Figure EV3. Xist dTF repressors improve cloned blastocyst development in vitro. Related to Figure 3.
(A) Schematic for the reconstructed embryo generation. (B, C) The percentage of female and male cloned embryos that reached the indicated stages. (D, E) PCA of amplified RNAs from single male and female cloned morulae, and in vitro fertilization (IVF)-derived embryos were used as positive control. Results are representative of three independent lines and are mean ± SD. n = 3. **p <0.01.
Figure EV4. The mechanism of R6 improving MEF reporgramming. Related to Figure 5.

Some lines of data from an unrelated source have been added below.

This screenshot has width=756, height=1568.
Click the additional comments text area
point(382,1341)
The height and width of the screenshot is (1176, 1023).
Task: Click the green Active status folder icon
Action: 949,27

(A) Schematic for the ChIP-qPCR primer position at the Xist intron 1. (B) ChIP-qPCR for H3K9me3 in male MEFs expressing ConR or R6. (C) Representative DNA-FISH images of X chromosome in male MEFs expressing R6 (right panel) and ConR (left panel), respectively. Scale bars=6µm. (D) The different distances between probes (Xist-Xup, Xist-Xdown and Xup-Xdown) in male MEFs expressing R6 from those carrying ConR. (E) qRT-PCR analysis of Oct4, Sox2, Klf4 and c-Myc expression in male MEFs expressing R6 on Day 5. Results are representative of three independent experiments and are mean ± SD. n ≥3. **p <0.01.
Acknowledgements
We thank Beiyuan Fu and Fengtang Yang for their assistance with Xist RNA FISH, and are grateful to Jitong Guo for the micromanipulation expertise. The work was supported by the Ministry of Science and Technology project of Inner Mongolia (No. 20130216), the National Natural Science Foundation of China (No. 31560335), and by the Wellcome Trust (grant number 098051).